--- BEGIN Rows ---

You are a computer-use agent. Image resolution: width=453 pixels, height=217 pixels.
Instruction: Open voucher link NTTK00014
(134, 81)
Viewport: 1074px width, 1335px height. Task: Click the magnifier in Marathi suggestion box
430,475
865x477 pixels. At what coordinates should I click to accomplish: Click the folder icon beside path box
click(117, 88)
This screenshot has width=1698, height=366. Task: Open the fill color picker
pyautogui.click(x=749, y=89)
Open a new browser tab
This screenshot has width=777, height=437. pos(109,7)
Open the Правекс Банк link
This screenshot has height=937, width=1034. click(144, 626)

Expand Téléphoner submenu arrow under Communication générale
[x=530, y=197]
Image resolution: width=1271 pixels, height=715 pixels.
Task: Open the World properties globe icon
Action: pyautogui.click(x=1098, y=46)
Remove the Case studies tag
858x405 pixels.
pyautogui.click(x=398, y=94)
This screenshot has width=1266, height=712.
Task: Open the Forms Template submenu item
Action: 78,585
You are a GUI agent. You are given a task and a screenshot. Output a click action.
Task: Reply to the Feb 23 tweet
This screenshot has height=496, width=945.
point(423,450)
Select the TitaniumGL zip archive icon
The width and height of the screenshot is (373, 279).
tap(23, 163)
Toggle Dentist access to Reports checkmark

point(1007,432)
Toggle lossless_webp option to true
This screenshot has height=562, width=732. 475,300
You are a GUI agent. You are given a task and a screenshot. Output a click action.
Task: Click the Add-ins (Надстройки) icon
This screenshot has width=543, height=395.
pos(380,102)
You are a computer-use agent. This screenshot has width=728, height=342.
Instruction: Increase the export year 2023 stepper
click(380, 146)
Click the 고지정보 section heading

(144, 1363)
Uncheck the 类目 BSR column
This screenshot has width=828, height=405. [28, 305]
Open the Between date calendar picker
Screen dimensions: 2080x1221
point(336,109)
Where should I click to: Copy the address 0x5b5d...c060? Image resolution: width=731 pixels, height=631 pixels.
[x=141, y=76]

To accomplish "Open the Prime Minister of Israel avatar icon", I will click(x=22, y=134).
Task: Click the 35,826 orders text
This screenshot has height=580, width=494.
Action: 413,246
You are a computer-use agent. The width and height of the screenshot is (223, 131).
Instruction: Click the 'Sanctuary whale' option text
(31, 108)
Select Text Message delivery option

--- END Rows ---

■ Job: Reproduce the data verbatim, from the line containing "865x477 pixels. At" through the line containing "This screenshot has width=777, height=437.", including both of those lines.

■ Reply to the task:
865x477 pixels. At what coordinates should I click to accomplish: Click the folder icon beside path box
click(117, 88)
This screenshot has width=1698, height=366. Task: Open the fill color picker
pyautogui.click(x=749, y=89)
Open a new browser tab
This screenshot has width=777, height=437. pos(109,7)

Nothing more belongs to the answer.